### Required work:
1. Decide whether each statement below agrees with the GEPA documentation. Answer yes or no for each, and quote the words of the text that decide it.
(a) Most users are advised to begin with the default proposer.
(b) The example sets the reflection model's temperature to 0.5.
(c) A custom proposer can process images together with textual information in the inputs.
2. Reproduce word for word everything in the GEPA documentation from "When to Use" down to "text-based optimization tasks.".

### Passage provided:
--------------------------------
This template is automatically filled with:
<curr_instructions>: The current instruction being optimized<inputs_outputs_feedback>: Structured markdown containing predictor inputs, generated outputs, and evaluation feedback
Example of default behavior:
# Default instruction proposer is used automatically
gepa = dspy.GEPA(
metric=my_metric,
reflection_lm=dspy.LM(model="gpt-5", temperature=1.0, max_tokens=32000, api_key=api_key),
auto="medium"
)
optimized_program = gepa.compile(student, trainset=examples)
When to Use Custom instruction_proposer¶
Note: Custom instruction proposers are an advanced feature. Most users should start with the default proposer, which works well for most text-based optimization tasks.
Consider implementing a custom instruction proposer when you need:
- Multi-modal handling: Process images (dspy.Image) alongside textual information in your inputs
- Nuanced control on limits and length constraints: Have more fine-grained control over instruction length, format, and structural requirements
- Domain-specific information: Inject specialized knowledge, terminology, or context that the default proposer lacks and cannot be provided via feedback_func. This is an advanced feature, and most users should not need to use this.
- Provider-specific prompting guides: Optimize instructions for specific LLM providers (OpenAI, Anthropic, etc.) with their unique formatting preferences
- Coupled component updates: Handle situations where 2 or more components need to be updated together in a coordinated manner, rather than optimizing each component independently (refer to component_selector parameter, in Custom Component Selection section, for related functionality)
--------------------------------
### Extracted information:
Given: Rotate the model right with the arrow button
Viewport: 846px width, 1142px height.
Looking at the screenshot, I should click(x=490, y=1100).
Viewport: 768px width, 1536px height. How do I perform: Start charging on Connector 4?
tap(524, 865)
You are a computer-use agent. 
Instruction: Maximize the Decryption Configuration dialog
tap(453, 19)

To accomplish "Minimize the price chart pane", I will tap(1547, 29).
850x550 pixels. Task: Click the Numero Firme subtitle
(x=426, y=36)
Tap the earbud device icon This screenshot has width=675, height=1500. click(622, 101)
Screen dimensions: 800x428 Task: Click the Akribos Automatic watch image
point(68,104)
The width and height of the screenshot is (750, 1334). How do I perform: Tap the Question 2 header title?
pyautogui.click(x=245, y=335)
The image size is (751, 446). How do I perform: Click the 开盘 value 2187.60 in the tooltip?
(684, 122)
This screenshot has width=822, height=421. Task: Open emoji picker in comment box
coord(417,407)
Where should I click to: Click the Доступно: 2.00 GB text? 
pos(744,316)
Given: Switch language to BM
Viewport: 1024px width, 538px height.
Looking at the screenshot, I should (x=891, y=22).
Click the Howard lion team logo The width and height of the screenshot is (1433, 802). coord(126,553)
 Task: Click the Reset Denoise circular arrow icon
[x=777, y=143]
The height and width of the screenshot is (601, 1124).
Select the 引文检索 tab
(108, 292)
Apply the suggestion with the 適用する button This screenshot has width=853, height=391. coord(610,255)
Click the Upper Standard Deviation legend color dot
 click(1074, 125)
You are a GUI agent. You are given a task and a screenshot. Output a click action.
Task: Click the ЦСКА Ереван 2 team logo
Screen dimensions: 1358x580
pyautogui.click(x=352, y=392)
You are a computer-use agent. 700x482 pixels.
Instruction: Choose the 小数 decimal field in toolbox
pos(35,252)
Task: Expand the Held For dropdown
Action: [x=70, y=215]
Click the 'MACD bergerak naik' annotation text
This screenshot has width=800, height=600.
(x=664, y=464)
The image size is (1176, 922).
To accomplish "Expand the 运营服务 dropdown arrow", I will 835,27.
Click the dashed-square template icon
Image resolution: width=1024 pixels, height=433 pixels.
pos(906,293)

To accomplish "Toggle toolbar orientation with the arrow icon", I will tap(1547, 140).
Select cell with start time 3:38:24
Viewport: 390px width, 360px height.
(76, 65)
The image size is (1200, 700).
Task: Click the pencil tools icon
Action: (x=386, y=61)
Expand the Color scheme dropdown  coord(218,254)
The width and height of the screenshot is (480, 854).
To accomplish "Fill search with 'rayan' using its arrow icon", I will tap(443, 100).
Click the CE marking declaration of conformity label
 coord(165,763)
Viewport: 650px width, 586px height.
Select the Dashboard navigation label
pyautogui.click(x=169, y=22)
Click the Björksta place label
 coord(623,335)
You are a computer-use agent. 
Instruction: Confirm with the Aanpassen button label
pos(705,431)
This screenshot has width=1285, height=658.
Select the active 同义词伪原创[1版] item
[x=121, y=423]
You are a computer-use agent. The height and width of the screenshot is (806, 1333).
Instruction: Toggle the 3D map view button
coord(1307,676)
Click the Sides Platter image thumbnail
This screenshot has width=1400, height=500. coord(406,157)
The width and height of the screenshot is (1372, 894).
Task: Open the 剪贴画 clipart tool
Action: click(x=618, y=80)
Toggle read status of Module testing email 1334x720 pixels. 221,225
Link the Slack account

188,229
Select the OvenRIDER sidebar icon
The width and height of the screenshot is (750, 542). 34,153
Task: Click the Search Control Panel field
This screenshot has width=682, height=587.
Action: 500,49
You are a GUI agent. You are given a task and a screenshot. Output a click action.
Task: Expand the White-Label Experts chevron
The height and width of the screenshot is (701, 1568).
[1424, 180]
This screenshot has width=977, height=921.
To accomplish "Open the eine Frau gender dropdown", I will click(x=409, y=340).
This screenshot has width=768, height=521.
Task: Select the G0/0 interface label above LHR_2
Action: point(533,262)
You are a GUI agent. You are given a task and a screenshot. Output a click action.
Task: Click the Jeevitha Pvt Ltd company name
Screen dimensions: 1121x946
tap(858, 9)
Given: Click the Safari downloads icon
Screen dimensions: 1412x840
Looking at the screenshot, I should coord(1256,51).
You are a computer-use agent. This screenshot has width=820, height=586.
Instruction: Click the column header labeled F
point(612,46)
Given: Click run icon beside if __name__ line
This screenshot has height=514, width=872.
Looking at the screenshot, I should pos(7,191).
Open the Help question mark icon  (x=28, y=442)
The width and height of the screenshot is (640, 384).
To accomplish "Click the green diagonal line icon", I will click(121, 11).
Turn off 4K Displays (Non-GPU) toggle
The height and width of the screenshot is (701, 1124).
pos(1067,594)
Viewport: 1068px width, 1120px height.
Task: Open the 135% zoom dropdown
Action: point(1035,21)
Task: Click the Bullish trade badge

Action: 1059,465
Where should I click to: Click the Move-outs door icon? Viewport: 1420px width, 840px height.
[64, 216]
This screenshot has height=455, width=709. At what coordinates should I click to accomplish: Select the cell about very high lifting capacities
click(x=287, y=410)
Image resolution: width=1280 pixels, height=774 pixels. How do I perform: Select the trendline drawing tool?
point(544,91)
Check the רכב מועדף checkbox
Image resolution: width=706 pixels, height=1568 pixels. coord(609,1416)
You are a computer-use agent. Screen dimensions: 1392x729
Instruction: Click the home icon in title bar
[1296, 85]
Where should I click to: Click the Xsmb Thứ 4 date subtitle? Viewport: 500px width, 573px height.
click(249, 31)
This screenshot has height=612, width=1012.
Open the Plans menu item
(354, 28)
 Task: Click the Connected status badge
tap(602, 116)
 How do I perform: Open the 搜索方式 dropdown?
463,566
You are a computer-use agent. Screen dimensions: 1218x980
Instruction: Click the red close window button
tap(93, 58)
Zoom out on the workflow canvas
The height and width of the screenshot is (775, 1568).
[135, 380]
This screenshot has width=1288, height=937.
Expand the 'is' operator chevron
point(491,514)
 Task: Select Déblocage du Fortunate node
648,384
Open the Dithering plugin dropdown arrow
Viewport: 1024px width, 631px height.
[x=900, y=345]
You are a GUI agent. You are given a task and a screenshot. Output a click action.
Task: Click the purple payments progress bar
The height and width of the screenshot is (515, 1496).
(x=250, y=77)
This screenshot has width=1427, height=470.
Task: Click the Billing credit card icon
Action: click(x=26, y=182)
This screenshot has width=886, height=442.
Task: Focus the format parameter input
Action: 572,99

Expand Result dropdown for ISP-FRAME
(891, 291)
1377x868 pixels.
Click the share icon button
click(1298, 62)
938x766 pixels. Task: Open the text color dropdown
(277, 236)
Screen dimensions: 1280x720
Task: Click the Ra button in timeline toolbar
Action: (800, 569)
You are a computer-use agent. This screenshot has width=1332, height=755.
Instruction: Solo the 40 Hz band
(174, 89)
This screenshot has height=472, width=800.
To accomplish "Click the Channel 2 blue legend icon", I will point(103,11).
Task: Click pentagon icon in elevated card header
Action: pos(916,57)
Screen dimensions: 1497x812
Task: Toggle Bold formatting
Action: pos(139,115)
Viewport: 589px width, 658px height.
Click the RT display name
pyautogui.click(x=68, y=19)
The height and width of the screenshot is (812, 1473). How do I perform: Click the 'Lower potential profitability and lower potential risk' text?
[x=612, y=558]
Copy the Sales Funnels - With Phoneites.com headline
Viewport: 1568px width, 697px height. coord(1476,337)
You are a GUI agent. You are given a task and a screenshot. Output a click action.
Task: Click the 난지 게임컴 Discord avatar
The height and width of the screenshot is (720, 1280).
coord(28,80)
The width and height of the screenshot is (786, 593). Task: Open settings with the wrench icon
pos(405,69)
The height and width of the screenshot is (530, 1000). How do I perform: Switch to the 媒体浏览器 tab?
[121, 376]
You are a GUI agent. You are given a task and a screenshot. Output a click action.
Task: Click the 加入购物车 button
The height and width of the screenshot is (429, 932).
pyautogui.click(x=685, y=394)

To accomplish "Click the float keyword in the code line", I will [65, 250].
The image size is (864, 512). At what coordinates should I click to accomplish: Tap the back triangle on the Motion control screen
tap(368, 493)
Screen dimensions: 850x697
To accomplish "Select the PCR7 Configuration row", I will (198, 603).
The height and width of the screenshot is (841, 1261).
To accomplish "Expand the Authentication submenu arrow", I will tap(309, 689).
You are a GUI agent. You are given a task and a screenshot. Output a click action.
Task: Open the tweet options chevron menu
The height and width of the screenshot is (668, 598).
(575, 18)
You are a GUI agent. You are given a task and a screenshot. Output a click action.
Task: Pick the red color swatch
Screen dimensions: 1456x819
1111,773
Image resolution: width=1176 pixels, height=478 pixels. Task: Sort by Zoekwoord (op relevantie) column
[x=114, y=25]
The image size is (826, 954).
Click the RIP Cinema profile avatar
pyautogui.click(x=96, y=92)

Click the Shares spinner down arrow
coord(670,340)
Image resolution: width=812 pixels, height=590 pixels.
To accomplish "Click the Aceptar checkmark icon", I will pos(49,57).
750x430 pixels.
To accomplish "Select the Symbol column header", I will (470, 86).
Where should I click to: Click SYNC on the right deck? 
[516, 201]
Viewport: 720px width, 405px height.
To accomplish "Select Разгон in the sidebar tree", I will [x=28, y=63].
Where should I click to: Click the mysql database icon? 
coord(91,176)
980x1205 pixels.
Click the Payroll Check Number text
--------------------------------
### Task results:
1.
(a) Yes: "Most users should start with the default proposer"
(b) No: "temperature=1.0"
(c) Yes: "Process images (dspy.Image) alongside textual information in your inputs"

2.
When to Use Custom instruction_proposer¶
Note: Custom instruction proposers are an advanced feature. Most users should start with the default proposer, which works well for most text-based optimization tasks.